Les critiques ont rapidement identifié cette stratégie. Sur les réseaux sociaux, plusieurs utilisateurs ont souligné que Kirk « profite de la mort de son mari » pour promouvoir un agenda politique. Cette formulation peut sembler dure, mais elle pointe vers une vérité inconfortable : le statut de veuve de Kirk lui confère une autorité morale qu’elle n’aurait pas autrement. Elle peut dire des choses que d’autres figures conservatrices ne pourraient pas dire sans faire face à une opposition immédiate. Elle peut se présenter comme une victime tout en occupant une position de pouvoir considérable.

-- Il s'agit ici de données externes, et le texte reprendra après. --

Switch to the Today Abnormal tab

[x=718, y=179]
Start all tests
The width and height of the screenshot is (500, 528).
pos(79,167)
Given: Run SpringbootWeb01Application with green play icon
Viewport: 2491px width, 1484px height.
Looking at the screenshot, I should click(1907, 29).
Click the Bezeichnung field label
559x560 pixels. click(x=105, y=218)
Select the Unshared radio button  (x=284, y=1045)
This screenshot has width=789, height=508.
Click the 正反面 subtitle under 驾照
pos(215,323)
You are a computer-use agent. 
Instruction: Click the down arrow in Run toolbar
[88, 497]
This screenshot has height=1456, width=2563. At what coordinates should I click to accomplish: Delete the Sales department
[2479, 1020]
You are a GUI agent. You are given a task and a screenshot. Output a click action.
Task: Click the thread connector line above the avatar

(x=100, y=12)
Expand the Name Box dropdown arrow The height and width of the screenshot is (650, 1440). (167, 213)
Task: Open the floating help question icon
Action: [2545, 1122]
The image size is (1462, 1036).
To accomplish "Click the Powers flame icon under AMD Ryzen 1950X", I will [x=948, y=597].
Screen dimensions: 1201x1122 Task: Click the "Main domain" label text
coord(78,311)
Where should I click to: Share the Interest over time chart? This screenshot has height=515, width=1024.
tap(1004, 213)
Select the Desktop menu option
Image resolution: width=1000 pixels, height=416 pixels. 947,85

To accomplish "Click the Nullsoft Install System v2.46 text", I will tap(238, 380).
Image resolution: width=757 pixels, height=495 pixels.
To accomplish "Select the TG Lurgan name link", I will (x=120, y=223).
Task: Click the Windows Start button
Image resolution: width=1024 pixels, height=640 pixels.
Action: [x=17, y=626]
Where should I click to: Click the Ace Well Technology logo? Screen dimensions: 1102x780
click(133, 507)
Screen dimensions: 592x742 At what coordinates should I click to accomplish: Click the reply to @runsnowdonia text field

Elle peut demander de la compassion tout en refusant d’en montrer envers celles qu’elle critique. Le New York Times, en lui offrant une plateforme, a participé à cette instrumentalisation. Le journal a présenté Kirk principalement comme une veuve endeuillée plutôt que comme la PDG d’une organisation politique puissante. Il a mis en avant sa douleur personnelle plutôt que son agenda idéologique. Cette présentation n’est pas neutre — elle oriente la réception du message. Elle encourage le public à voir Kirk avec sympathie plutôt qu’avec l’œil critique qu’on appliquerait normalement à un leader politique. Et c’est précisément ce que Kirk et ses alliés recherchaient. Le deuil n’est pas seulement personnel pour Erika Kirk — c’est aussi politique. C’est un outil qu’elle utilise consciemment pour faire avancer un agenda qui, sans ce contexte émotionnel, serait beaucoup plus difficile à vendre.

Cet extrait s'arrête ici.